AUFGABE 1
Schreiben Sie aus dem Text über die Winterthurer Kultursubventionen die Passage von „Tanja Scartazzini: Beide“ bis einschließlich „Lage der Stadt.“ wortgetreu ab.
AUFGABE 2
Setzen Sie den Text über die Winterthurer Kultursubventionen im Anschluss an seinen letzten Satz fort.

Kultur Die Stadt Winterthur hat ihre Kultursubventionen für 2025 angepasst. Neu erhalten die Kulturbetriebe 700 000 Franken mehr. Der Stadtrat wollte die Beiträge erst um eine Million Franken erhöhen, wurde jedoch vom Parlament gebremst. Mit der Neuverteilung der Gelder sind aber nicht alle zufrieden. In der letzten Ausgabe der «Winterthurer Zeitung» sprachen der Musikverband der Stadt Winterthur und der Historische Verein Winterthur ihren Unmut aus. Beide sehen ihre Existenz bedroht. Im Gespräch mit der «Winterthurer Zeitung» erklärt Tanja Scartazzini, die Amtsleiterin Kultur der Stadt Winterthur, unter welchen Kriterien die Subventionen vergeben werden, wie es um die Kulturstadt steht, und was sie bei der nächsten Neuverhandlung der Beiträge anders machen würde.
In den letzten Wochen meldeten sich Kulturbetriebe wie der Musikverband der Stadt Winterthur oder der Historische Verein Winterthur öffentlich zu Wort und klagten über die Verteilung der Subventionsbeiträge. Haben wir hier zwei Verlierer im Kampf um Subventionen?
Tanja Scartazzini: Beide beziehungsweise alle 23 Institutionen sollen ja einen Subventionsvertrag erhalten. Sie bekommen Geld in einer finanziell sehr angespannten Lage der Stadt.

VERFÜGBARE DATEN
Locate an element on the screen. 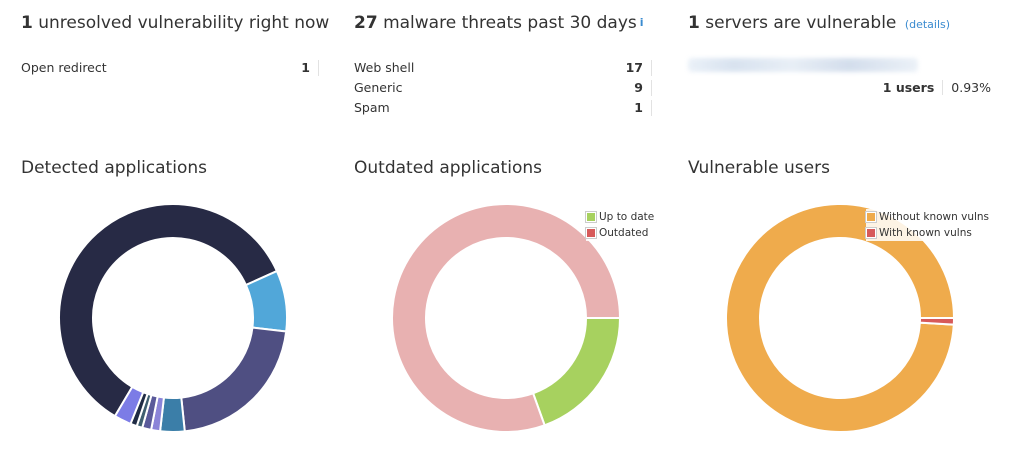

==

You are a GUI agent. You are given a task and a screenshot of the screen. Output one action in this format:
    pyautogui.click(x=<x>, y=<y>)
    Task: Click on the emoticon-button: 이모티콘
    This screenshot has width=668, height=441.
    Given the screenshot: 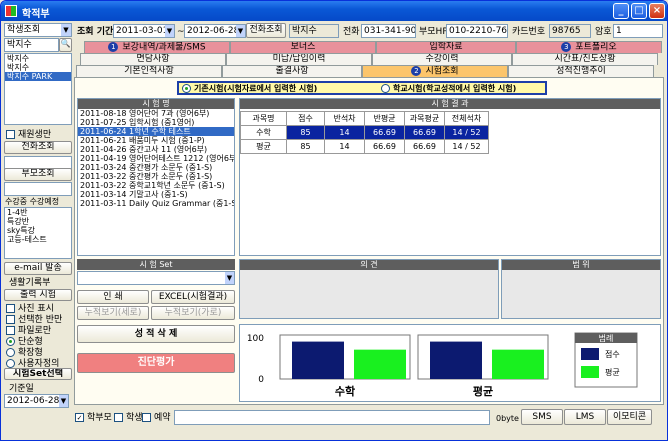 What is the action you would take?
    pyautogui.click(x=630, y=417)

---

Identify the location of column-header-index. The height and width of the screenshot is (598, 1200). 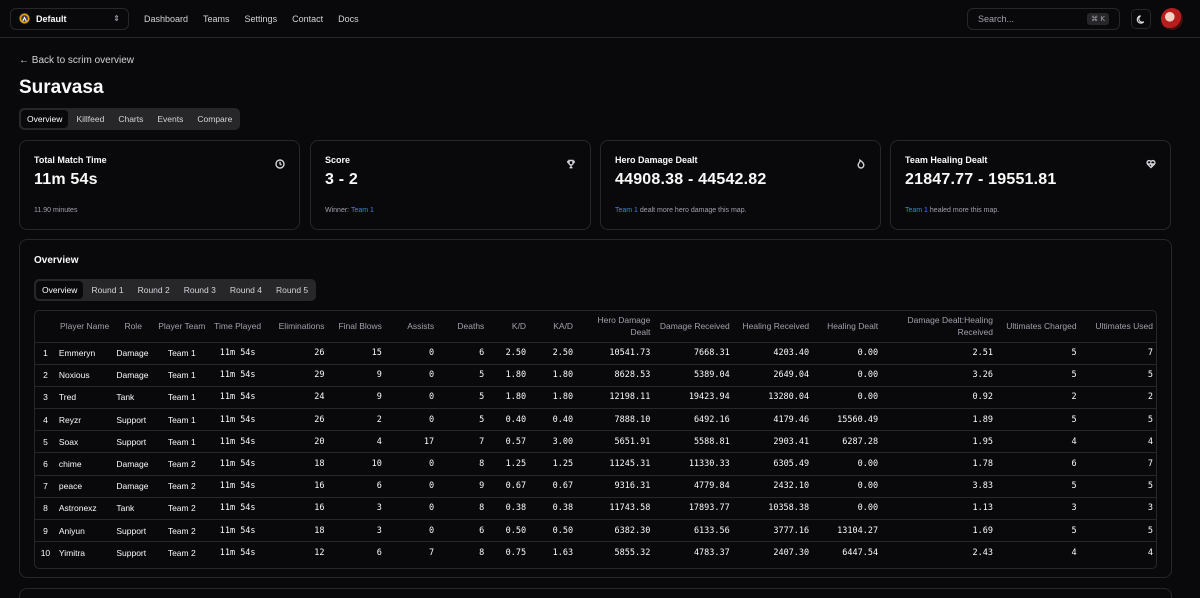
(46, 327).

ANTWORT 1
Tanja Scartazzini: Beide beziehungsweise alle 23 Institutionen sollen ja einen Subventionsvertrag erhalten. Sie bekommen Geld in einer finanziell sehr angespannten Lage der Stadt.

ANTWORT 2
Wieso erhält der Musikverband als einziger der 23 subventionierten Betriebe weniger Geld?
Wir haben über alle Institutionen die Kriterien angewandt, die sich im Kulturleitbild in der Kulturförderverordnung befinden, und ein Kriterium ist, dass wir im Grundsatz Organisationen fördern, die sich hauptsächlich im professionellen Kulturbetrieb befinden. Beim Musikverband sprechen wir von einem Laienverband, der sehr hochstehend organisiert ist. Angesichts dessen, dass wir die Kürzung machen mussten, war das eines der wichtigen Kriterien, nicht die Professionalität des Betriebs, weil diese haben sie durchaus. Hierzu muss man sagen, dass beim Musikverband bereits gekürzt wurde, weil sie zwei Vereinsmitglieder weniger haben.
Warum wurde bei Institutionen gekürzt, die in der Kompetenz des Parlaments lagen und nicht bei den elf in der Kompetenz des Stadtrats?
Hier haben wir verschiedene Kriterien. Das eine ist, dass die Kulturförderverordnung festlegt, wie man kürzt. Der Grundsatz heisst: Bei Betrieben und Organisationen unter 100 000 Franken Jahresbeitrag gibt es keine Kürzung. Sonst ist eine Kürzung von maximal fünf Prozent unter dem Jahr möglich, wenn die städtischen Finanzen schwierig sind. Kürzungen bei den tieferen Beträgen schenken mehr ein als bei den grösseren. Also haben wir gesagt, wir gehen nicht auf die Kleinen. Es wäre auch gar nicht so viel zusammengekommen, aber es hätte den Betrieben im Verhältnis mehr geschadet. Zudem haben wir auch eine Gemeindeordnung, und die weist die Finanzkompetenzen ganz klar zu. Alles über einer Million Franken gehört zum Parlament und alles darunter zum Stadtrat. Der Entscheid zu kürzen, kam vom Parlament.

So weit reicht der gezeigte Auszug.